Task directions ▸
Output the listing below, all of it, exactly as given.
════
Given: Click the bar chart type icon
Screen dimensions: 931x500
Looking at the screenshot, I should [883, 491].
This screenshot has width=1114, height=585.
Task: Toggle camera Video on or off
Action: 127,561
════
Answer section ▸
Given: Click the bar chart type icon
Screen dimensions: 931x500
Looking at the screenshot, I should [883, 491].
This screenshot has width=1114, height=585.
Task: Toggle camera Video on or off
Action: 127,561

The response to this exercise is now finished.